We laid out the various steps that may occur in getting a story ready for iteration and drew those steps up on a board as columns. We ended up with something that looked a bit like this:

fig 1

Figure 1. Example Discovery Board

Stories began their journey in the New column and stayed there until the team identified a set of acceptance criteria, at which point they were moved to the Ready to Estimate column. We had some discussion within the team about whether to have a Needs Research column, because there were some stories that the team needed to do more work on in order to further understand either the story’s business or technical implications. We decided to not create a column for Needs Research because not all stories would flow through there, and instead used red dots to indicate the stories that needed some form of research; these stories stayed in New until that research was done and an "X" was drawn in the red dot.

Stories in the Ready to Estimate column form the "to-do" list for the weekly sizing session. Since this board was on a magnetic whiteboard with wheels, if the team members had their sizing discussion in an area separate from their team space, they could roll the board to wherever they were having the discussion. During the sizing meeting, as team members sized a story, they wrote the size on the card representing that story and move it over to Estimated.

The Estimated column formed the queue of stories that needed examples, a wireframe, and the rest of the information needed to meet the definition of ready. The team members also decided to start using the Three Amigos technique as the final check to determine that stories were ready, or in their case Ready to Rock. They decided that not every story had to go through three amigos, only the ones dealing with new types of changes or complex changes. Once they had met and decided the story was ready, they would move it over toReady to Rock. If a story didn't need to go through the Three Amigos technique, the team member working on it would simply move the stories to Ready to Rock when he identified the examples, wireframe, and other information included in the definition of ready.

Now, when the team members met for iteration planning, they could clearly tell what stories were ready to be developed and they could focus their iteration planning discussion on what combination of stories made sense for the next two weeks.

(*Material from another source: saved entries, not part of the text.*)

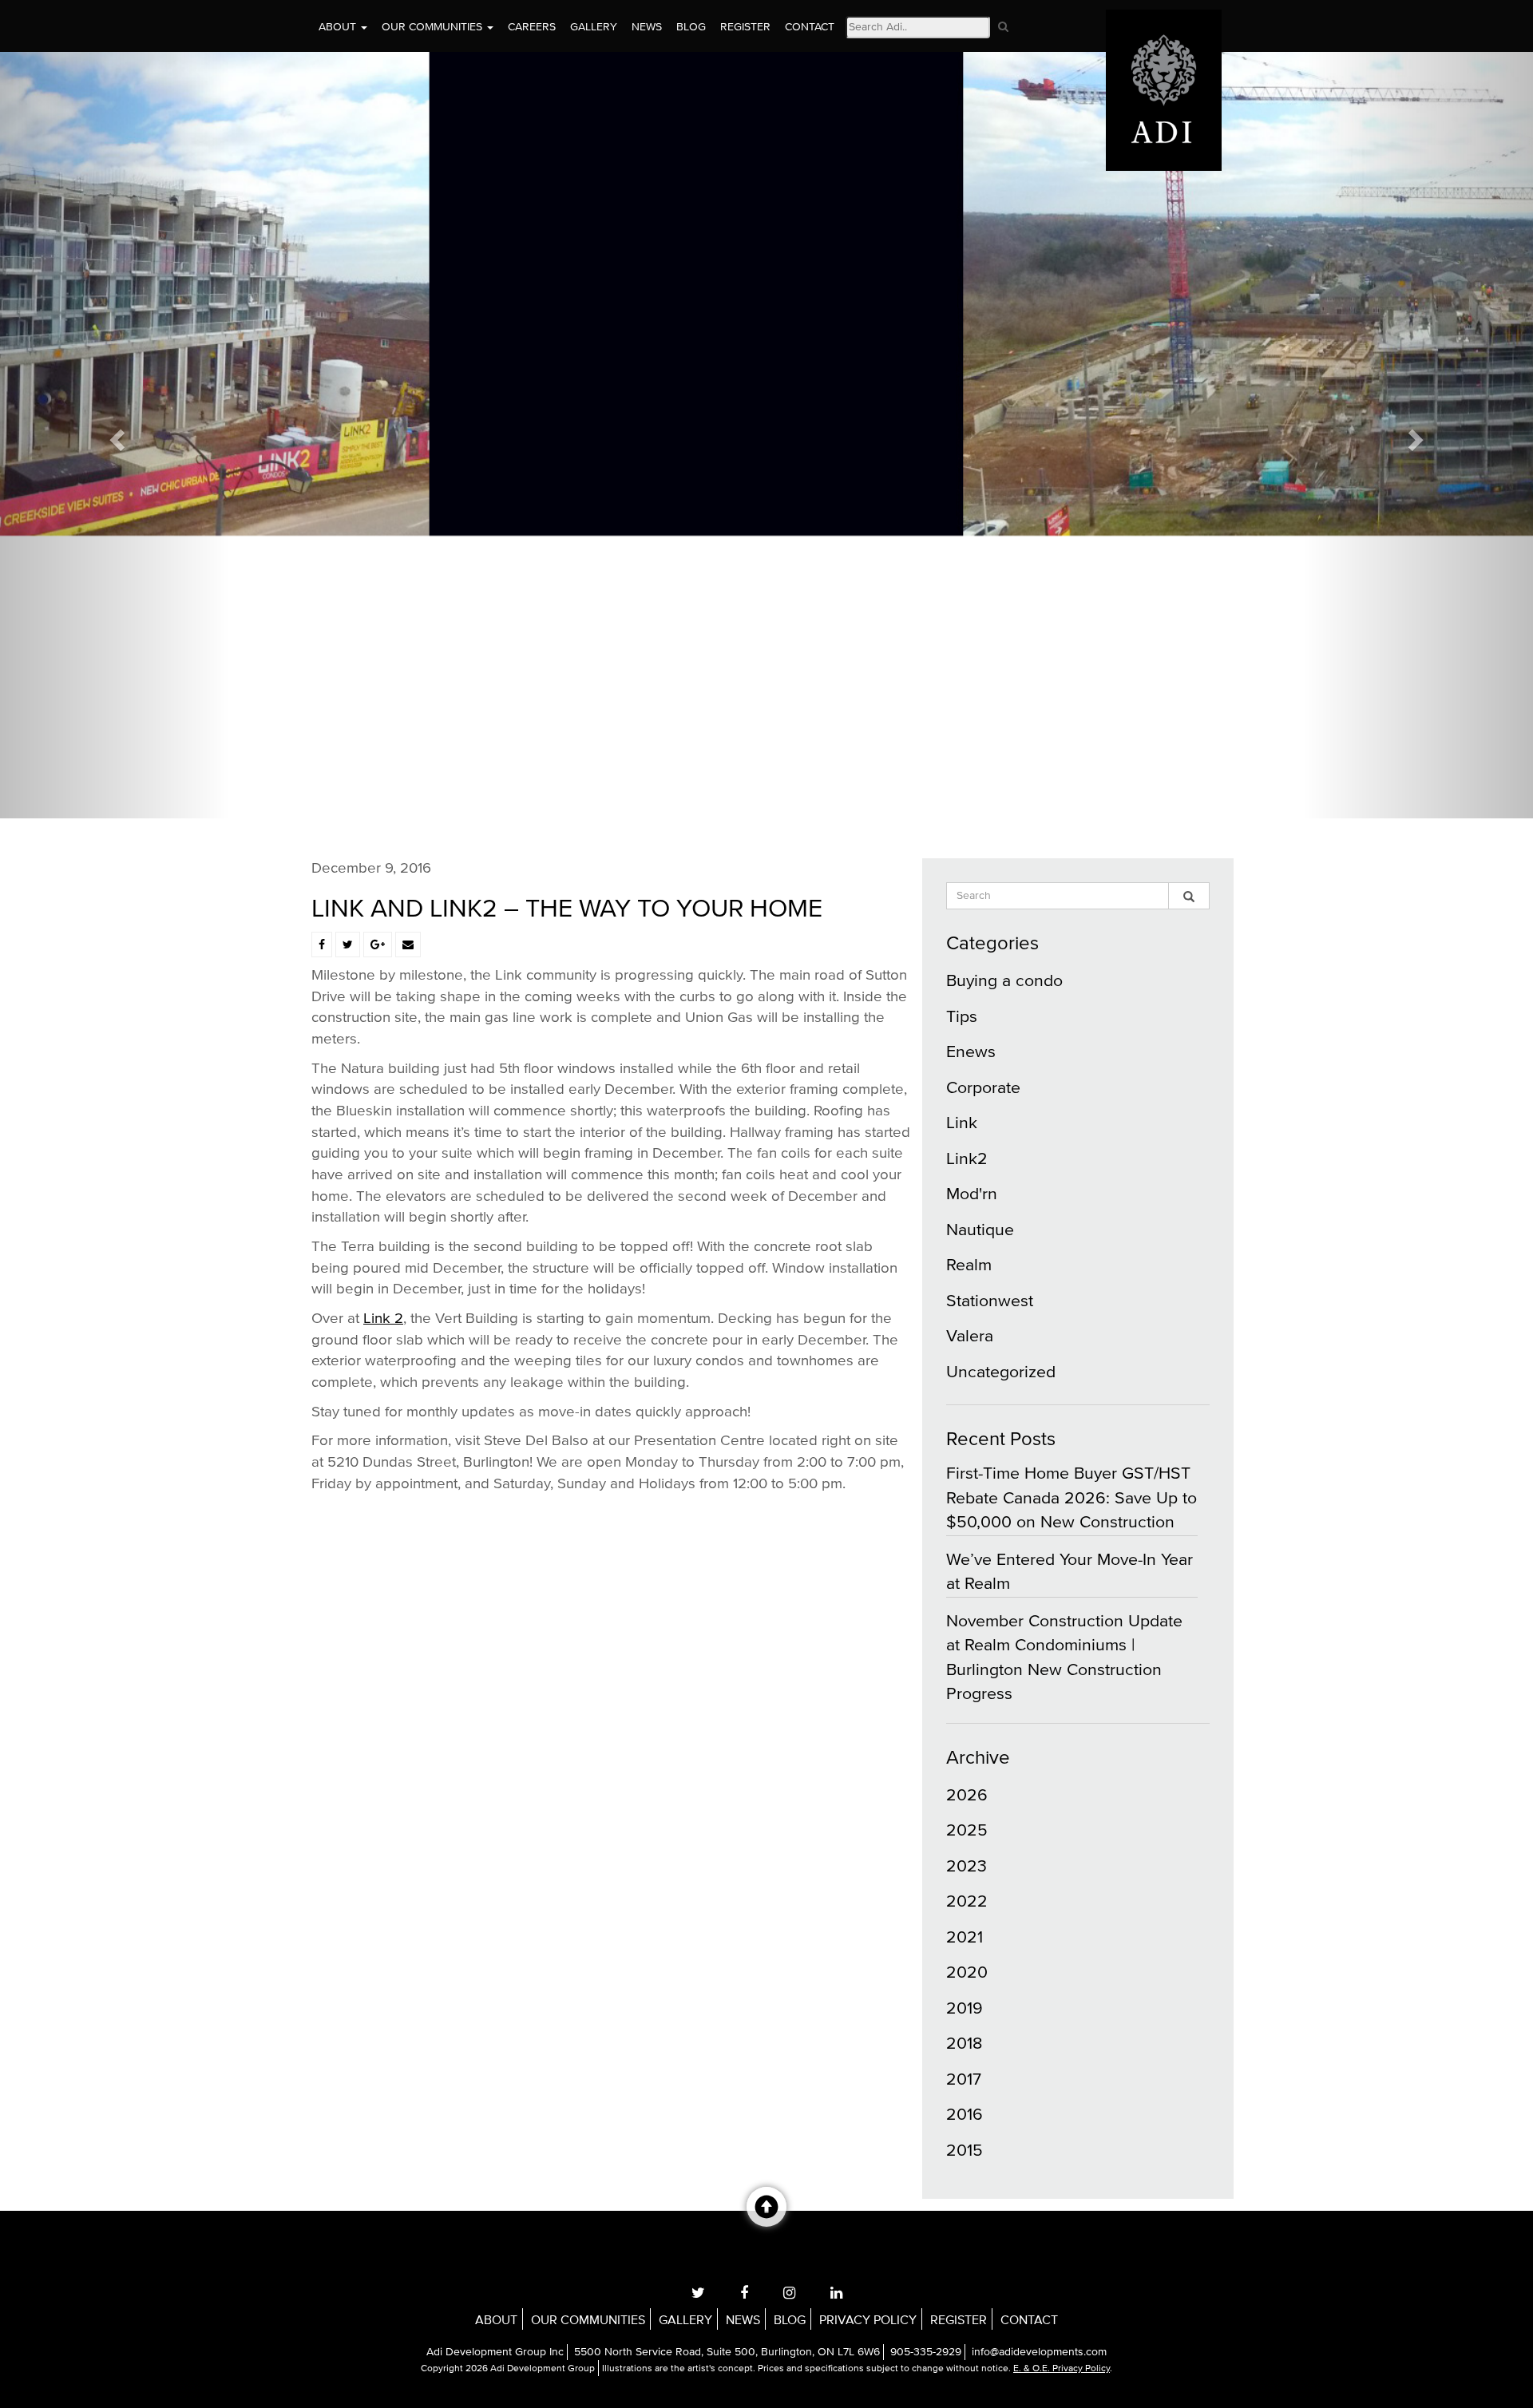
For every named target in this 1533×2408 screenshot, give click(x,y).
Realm (969, 1265)
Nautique (980, 1230)
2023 (966, 1866)
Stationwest (989, 1301)
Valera (969, 1336)
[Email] (408, 945)
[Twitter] (347, 945)
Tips (961, 1016)
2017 (963, 2079)
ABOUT (339, 27)
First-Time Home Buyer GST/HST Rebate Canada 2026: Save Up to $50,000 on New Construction (1071, 1498)
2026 (967, 1795)
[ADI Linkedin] (836, 2293)
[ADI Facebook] (744, 2293)
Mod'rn (971, 1194)
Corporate (983, 1087)
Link (961, 1123)
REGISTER (745, 27)
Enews (971, 1052)
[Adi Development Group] (1164, 20)
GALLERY (593, 27)
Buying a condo (1004, 980)
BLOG (691, 27)
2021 (964, 1937)
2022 (967, 1901)
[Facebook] (321, 945)
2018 (964, 2043)
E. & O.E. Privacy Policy (1061, 2369)
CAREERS (532, 27)
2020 (967, 1972)
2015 (964, 2150)
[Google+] (377, 945)
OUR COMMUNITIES (433, 27)
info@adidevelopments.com (1039, 2352)
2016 (964, 2114)
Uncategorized (1001, 1372)
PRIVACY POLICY (868, 2320)
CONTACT (809, 27)
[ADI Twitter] (698, 2293)
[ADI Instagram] (789, 2293)
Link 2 (383, 1318)
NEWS (647, 27)
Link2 (967, 1159)
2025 (967, 1830)
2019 (964, 2008)
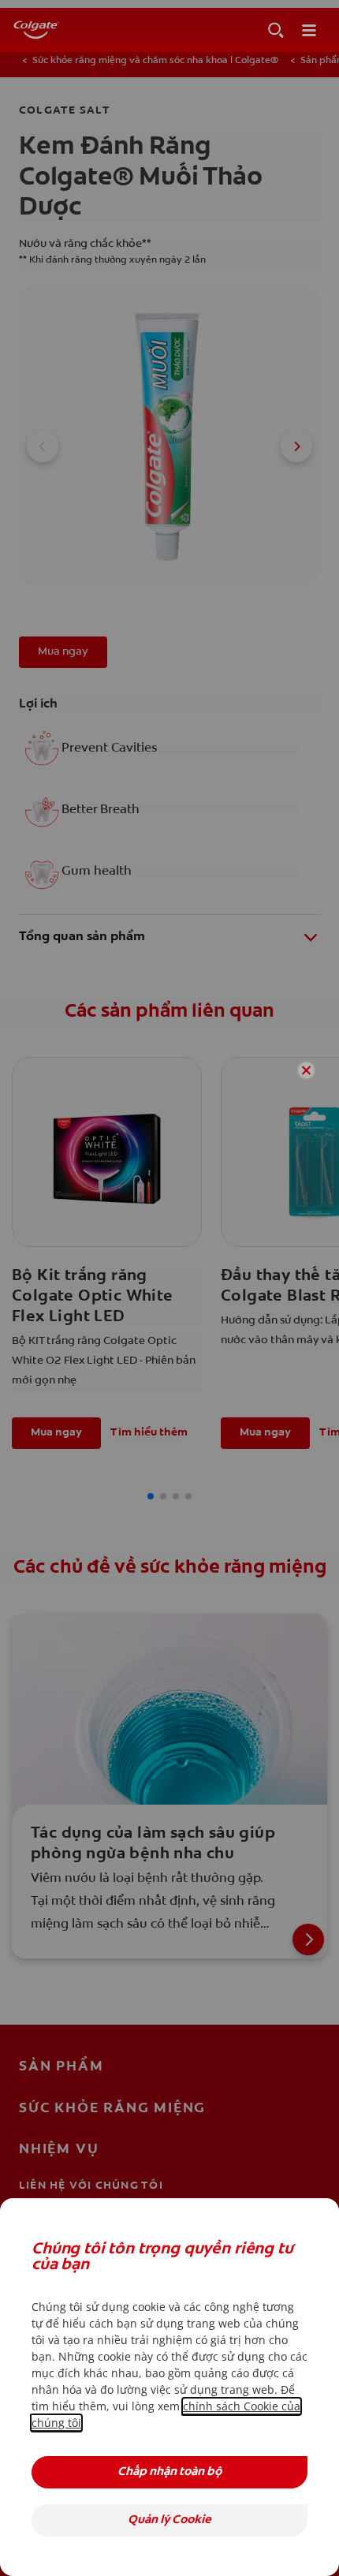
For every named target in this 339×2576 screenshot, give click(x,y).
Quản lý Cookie (169, 2520)
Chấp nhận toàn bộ (169, 2472)
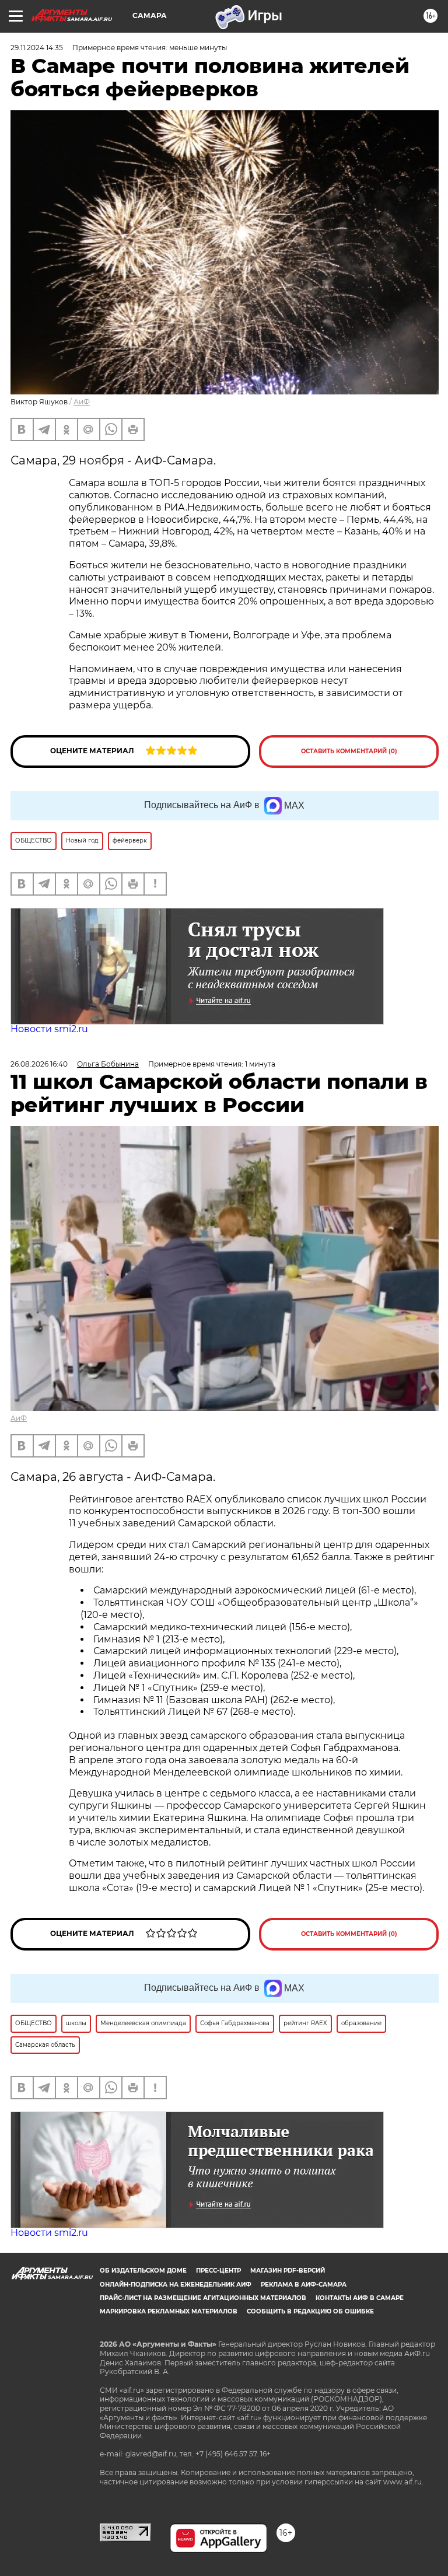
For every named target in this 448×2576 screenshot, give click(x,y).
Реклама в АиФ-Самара (303, 2284)
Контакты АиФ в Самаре (360, 2298)
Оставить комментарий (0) (349, 751)
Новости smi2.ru (49, 1028)
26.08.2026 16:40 (39, 1064)
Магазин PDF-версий (287, 2270)
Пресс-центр (218, 2270)
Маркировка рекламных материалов (168, 2311)
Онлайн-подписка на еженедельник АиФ (175, 2284)
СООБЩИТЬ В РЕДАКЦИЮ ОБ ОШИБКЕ (310, 2311)
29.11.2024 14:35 (36, 47)
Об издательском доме (143, 2270)
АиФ (82, 401)
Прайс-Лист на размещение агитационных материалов (203, 2298)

Their iteration planning became a lot more effective and the team members did not dread it nearly as much as they had before.

Visualizing the flow of stories getting ready did not completely eliminate the problem of not having enough stories ready for the next iteration, but it gave the team members an early warning signal that they needed to be talking to their stakeholders and getting some things prepped. In fact, a member of the team (we may call him…Tim) mainly focused on keeping the stories moving across the board and having the discussions with team members and stockholders necessary to get the right stories (i.e., the ones that produce the most value when completed) ready for the next iteration. The discovery board was a great help to him because he could immediately see whether there were enough stories getting close to ready; if there weren't, he could talk to product management in order to understand the next items that should be delivered from the product roadmap and he could work with team members to get those ideas fleshed out and ready for upcoming iterations. Having a visual display of work getting ready helped the team members to quickly know what should be included in the sizing meeting and whether they should have a sizing meeting at all.

The discovery board certainly helped the team members get a better handle on what conversations they had and which ones they needed to have in order to move forward.